_Source data_:
==============================

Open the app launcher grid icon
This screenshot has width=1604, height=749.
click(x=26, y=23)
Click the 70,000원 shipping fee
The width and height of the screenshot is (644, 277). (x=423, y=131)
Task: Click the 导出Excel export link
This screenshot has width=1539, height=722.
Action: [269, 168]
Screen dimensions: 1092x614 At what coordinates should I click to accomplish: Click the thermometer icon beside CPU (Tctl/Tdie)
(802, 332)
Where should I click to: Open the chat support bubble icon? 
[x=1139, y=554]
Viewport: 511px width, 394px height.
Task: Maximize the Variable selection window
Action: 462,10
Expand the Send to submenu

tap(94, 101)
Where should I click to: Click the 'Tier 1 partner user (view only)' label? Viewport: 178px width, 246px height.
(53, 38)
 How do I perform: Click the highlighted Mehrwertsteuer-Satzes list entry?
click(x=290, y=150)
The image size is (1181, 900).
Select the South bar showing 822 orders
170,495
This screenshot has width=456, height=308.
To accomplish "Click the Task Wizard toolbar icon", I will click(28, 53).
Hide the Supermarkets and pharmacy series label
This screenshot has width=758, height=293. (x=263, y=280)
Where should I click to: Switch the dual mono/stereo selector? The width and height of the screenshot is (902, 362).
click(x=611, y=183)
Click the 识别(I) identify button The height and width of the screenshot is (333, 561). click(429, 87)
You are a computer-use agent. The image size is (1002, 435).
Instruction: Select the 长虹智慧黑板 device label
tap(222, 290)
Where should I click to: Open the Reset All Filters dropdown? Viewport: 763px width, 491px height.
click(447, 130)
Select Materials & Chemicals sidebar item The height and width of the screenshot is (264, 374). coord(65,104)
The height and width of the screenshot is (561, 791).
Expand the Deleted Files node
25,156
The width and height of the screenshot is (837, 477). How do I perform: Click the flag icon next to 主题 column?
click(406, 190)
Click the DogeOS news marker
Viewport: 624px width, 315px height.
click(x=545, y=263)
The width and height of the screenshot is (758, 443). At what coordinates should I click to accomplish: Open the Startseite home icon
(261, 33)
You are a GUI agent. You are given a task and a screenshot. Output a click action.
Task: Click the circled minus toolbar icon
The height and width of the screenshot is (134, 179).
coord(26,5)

==============================

_Task to complete_:
Collect every line with the string "image" from the records, and copy each.

_Task answer_:
The image size is (1181, 900).
You are a computer-use agent. The image size is (1002, 435).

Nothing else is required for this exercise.